Thursday, 2 July 2015: 8:30 AM-10:00 AM
CLM.7.03 (Clement House)
Sebastian Nagel, University of Jena, Jena, Germany
This paper explores how companies respond to conflicting institutional demands. A small and still increasing group of activists, pension funds and other institutional investors tries to move companies to more responsible actions regarding social, environmental, and ethical issues. Shareholder activism for sustainability is one instrument on the financial markets among others to gain attention for such issues, because the financial markets cannot ignore the demand for a sustainable society—even less after the last severe crises. Shareholders are, along with other stakeholders, one part of the organizational environment. In recent years activism or engagement of investors has become even more important for addressing ecological and social sustainability since globalized financial markets and multinational corporations are less affected by national regulations and supervisory efforts. While companies need to gain profit, shareholder activists tackle ecological and social misbehavior within companies and question the purpose and the role of companies within society. Shareholder activism can have different shapes; it includes proposal submission, proxy voting, and direct contact and dialogue with management. All these strategies are used to change corporate behavior.
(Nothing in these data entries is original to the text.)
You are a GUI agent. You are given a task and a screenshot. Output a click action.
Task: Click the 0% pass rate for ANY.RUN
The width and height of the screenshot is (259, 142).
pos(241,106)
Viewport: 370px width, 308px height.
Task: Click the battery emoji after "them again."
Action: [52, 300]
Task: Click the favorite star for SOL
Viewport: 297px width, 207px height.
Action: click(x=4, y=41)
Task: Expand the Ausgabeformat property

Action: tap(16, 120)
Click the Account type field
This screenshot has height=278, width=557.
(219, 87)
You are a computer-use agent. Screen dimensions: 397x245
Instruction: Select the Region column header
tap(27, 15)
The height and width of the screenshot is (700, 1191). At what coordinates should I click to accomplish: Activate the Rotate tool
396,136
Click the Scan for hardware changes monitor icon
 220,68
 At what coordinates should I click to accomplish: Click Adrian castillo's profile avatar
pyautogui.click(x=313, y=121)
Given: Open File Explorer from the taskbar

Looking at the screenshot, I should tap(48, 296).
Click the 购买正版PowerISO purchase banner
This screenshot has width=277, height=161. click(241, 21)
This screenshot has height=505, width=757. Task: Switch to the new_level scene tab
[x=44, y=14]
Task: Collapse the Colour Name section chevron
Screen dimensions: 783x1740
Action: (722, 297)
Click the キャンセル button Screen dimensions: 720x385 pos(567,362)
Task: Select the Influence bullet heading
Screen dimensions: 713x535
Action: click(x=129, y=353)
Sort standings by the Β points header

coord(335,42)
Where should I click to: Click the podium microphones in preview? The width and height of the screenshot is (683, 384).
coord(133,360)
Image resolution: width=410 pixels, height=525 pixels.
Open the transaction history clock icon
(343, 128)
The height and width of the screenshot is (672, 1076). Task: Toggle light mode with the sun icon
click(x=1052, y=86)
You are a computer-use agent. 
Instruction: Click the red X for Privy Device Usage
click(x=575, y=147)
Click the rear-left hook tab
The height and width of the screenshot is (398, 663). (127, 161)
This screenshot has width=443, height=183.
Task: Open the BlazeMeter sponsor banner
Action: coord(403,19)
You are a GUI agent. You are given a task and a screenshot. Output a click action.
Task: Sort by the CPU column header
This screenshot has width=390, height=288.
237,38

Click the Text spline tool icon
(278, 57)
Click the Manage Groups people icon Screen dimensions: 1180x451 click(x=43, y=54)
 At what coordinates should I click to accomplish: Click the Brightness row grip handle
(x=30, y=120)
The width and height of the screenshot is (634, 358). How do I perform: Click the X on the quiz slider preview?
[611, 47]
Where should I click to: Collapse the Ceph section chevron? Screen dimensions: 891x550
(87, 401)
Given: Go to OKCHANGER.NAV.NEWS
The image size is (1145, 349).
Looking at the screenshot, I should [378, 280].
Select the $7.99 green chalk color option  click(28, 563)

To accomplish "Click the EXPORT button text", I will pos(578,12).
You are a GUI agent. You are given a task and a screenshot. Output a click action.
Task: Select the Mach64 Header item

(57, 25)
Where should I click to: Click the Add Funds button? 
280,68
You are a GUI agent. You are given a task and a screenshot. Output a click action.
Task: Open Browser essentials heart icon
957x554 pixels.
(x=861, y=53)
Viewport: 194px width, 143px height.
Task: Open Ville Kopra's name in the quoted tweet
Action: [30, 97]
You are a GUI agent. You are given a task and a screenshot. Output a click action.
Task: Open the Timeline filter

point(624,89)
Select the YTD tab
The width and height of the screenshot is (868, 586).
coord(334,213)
According to institutional theory, shareholder activism is seen as a legitimation contest for corporations which demands (behavioral or discursive) strategic responses of targeted organizations. Shareholder activism requests company’s legitimation and demand behavioral or discursive changes. Organizations gain the necessary legitimacy of shareholders and the organizational environment by adhering to emerging demands of the organizational environment. The submission of proxy proposals questions the legitimacy of corporate behavior and management decisions. The targeted organization responds to challenging demands in order to maintain their legitimacy.

While many studies try to measure performance effects and the success of activist shareholders, I take a closer look on strategic responses of corporations to multiple demands from their organizational environment: What kind of strategic responses are used by organizations to respond to demands of shareholder activists for sustainability? In order to analyze these strategic responses I conducted twenty interviews with mainly German speaking shareholder activists and Investor Relations (IR) departments of German companies. These interviews were analyzed using computer-assisted qualitative content analysis. The analysis showed a great discrepancy between the different perceptions of shareholders’ influence on companies. While IR departments seem to neglect almost any kind of influence by shareholders, activist shareholders claim at least a certain influence on businesses. In this paper I demonstrate and try to explain the different perceptions on shareholders’ influence. The results reflect the role of the institutional setting of German companies and the still reluctant shareholder culture in Germany on corporate responses to conflicting demands.